First off, the ‘router ospf 1’ does not mean the same thing that it did in EIGRP.  In EIGRP, the number following the ‘router eigrp’ command was the AS (Autonomous System) number.  This HAD to match on any routers that you wanted to become neighbors.  In OSPF, it’s actually a number symbolizing a process ID.  With that being the case, it does NOT need to match on routers that you would like to become neighbors. 

Secondly, you’ll notice the addition of the ‘area 0’ tacked onto the end of the network definition.  This is a considerable change from EIGRP.  EIGRP had a single plane that all router’s ran on.  OSPF can be separated into different areas and routes distributed between them based on what type of area they are.  This is a large advantage over EIGRP (in some peoples minds) since it limits the amount of advertisements.  Let’s talk a little bit about areas and then dive into router roles…

Areas
OSPF works off of the concept of areas.  Regardless of how many areas you intend to build, there will always be one area.  That one area that MUST exist is area 0.  Area 0 is also commonly referred to as the backbone area.  All other areas MUST connect to area 0.

Since OSPF is a link state protocol, by default, each router wants to have all of the information available so it can make it’s own decisions about the best path.  Areas break that definition slightly.  Routers in one area will have full topological awareness of each and every router in the same area.  However, routers in different areas don’t.  To put that a different way, routers in different areas have different links state databases.  This also means that any LSA flooding (for certain LSAs) occurs only within a single area. 

When we talk about traffic flowing through areas, we categorize the traffic in 3 main ways.  Intra-area traffic is the traffic within a single area.  Inter-area traffic represents traffic shared between areas.  And finally external traffic represents traffic coming in from a different routing source (AKA another IGP). 

There are different ‘kinds’ of areas but this isn’t worth discussing until we get a little more information about LSAs.

Router Types
That quick discussion on areas lends itself nicely to talking about the different router types.  Router types are essentially defined by the area(s) they are in. 

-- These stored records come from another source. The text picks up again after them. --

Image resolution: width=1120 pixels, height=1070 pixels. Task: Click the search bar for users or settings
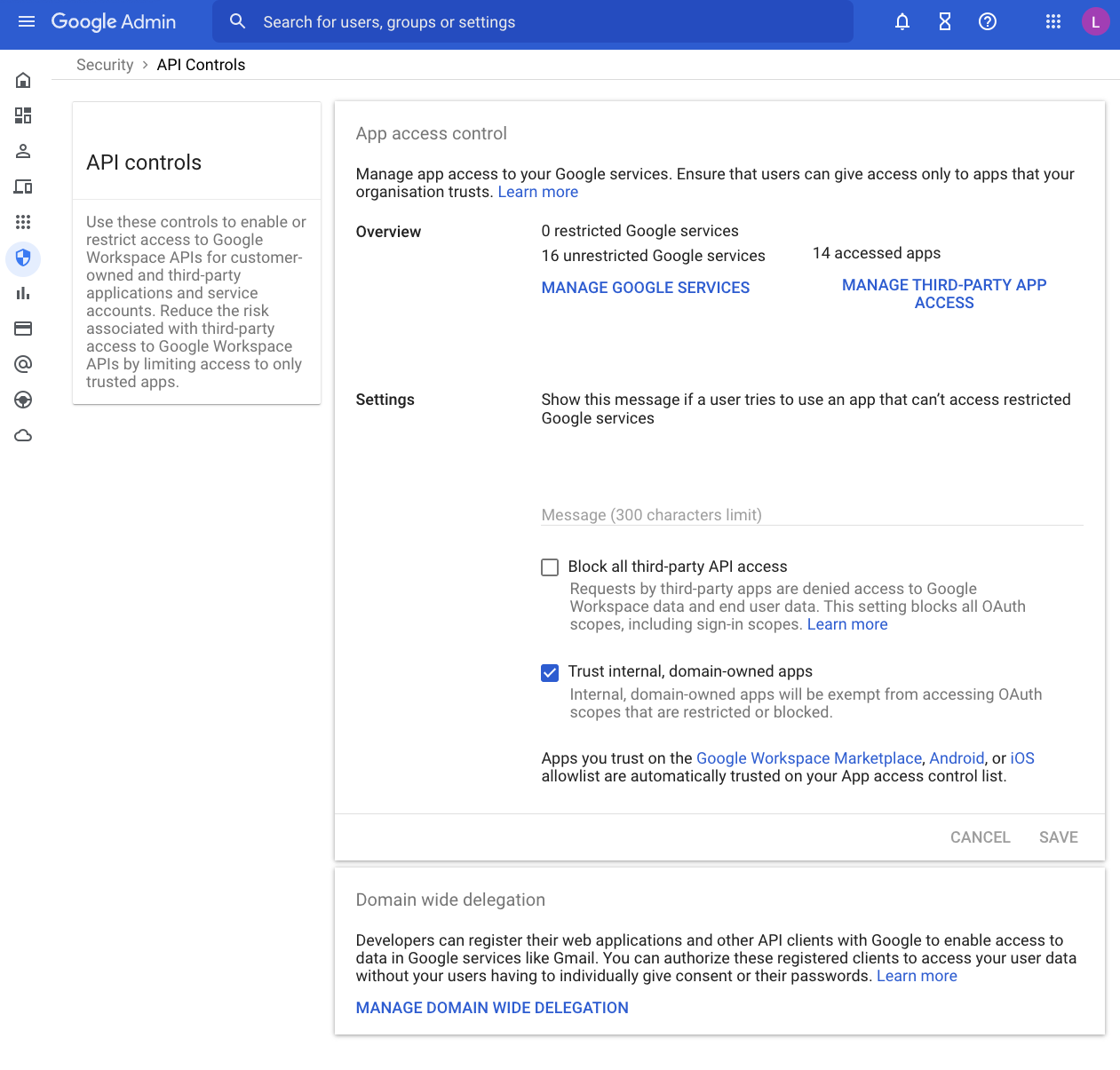533,22
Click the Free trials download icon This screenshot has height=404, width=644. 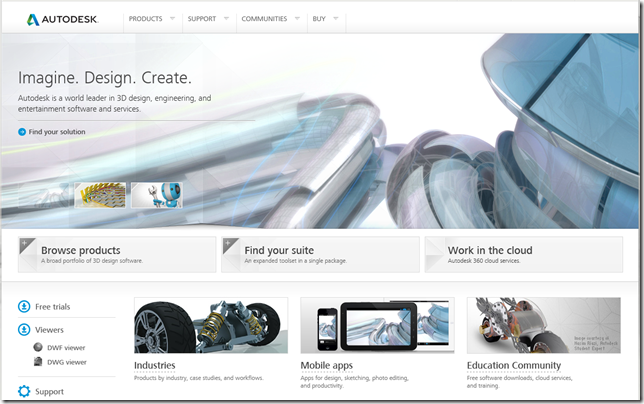[x=25, y=306]
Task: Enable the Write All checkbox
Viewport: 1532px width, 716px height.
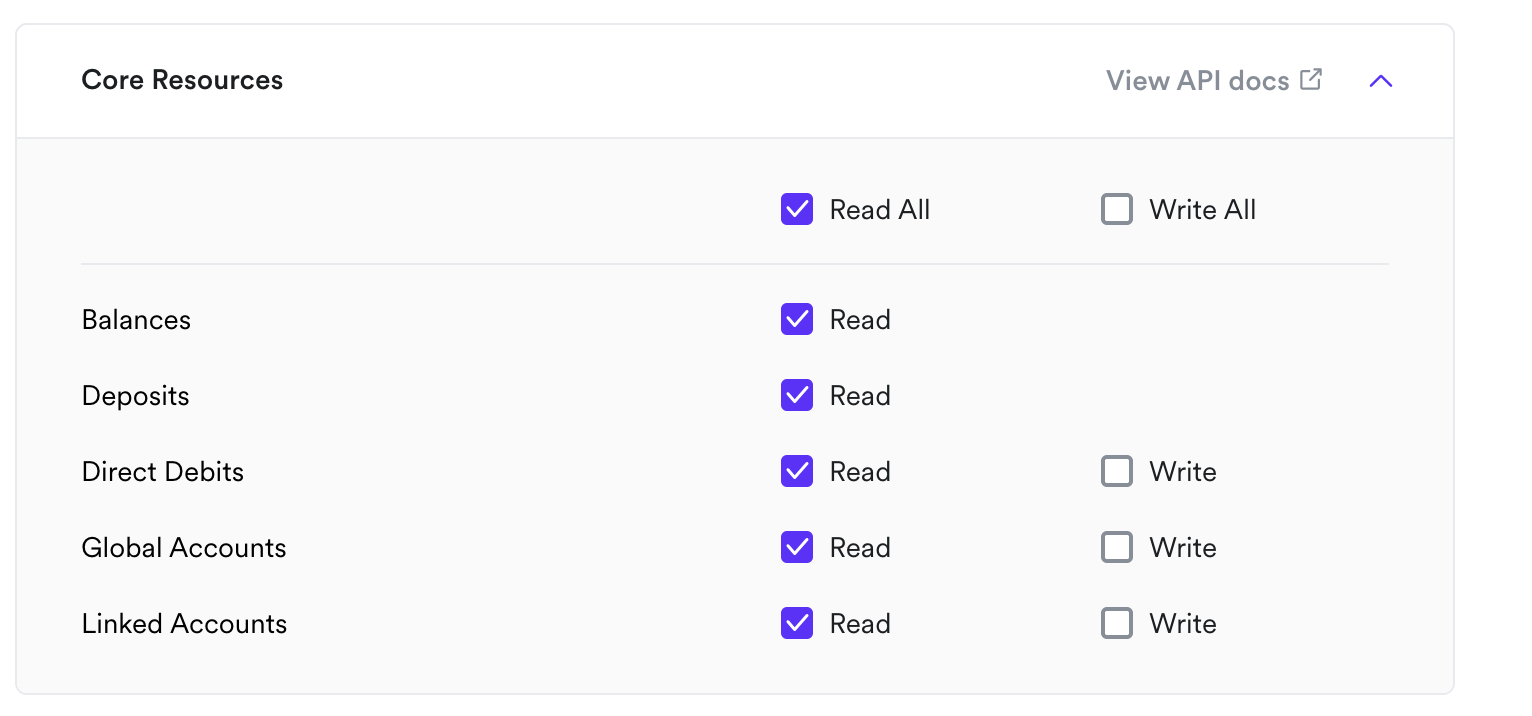Action: tap(1117, 210)
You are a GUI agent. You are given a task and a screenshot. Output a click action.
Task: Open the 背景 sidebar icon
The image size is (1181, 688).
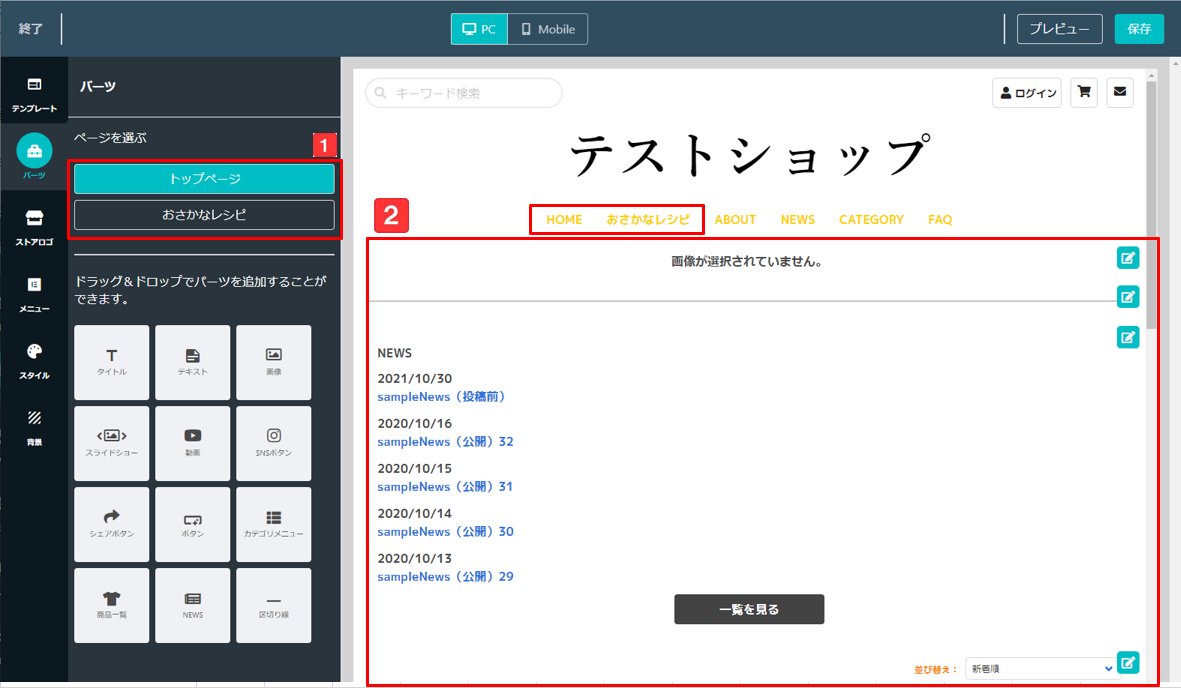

Internal routers – A router that has all of it’s interfaces in the same area.  It can be assumed that there will also be only one copy of the link state database on internal routers.

Area Border Routers (ABRs) – ABRs can be thought of as bridging routers.  The ABR bridges traffic from one or more non-backbone areas to the backbone area.  An ABR MUST have one interface in the backbone.  This being said, ABRs have two or more link state databases. 

Backbone routers – I’m not even sure why they make this distinction since it’s a rather general one.  Essentially any router that has a single interface in area 0 is a backbone router.  Internal routers and ABRs could both be backbone routers. 

Autonomous System Boundary Routers (ASBRs) – ASBRs are routers that redistribute information from another routing protocol into OSPF.  An ASBR can live anywhere in the OSPF topology except in a stub area (we’ll see why shortly). 

Network Types and the DR/BDR
While we are on the topic of router types, we should also talk about what OSPF sees as the different network ‘types’.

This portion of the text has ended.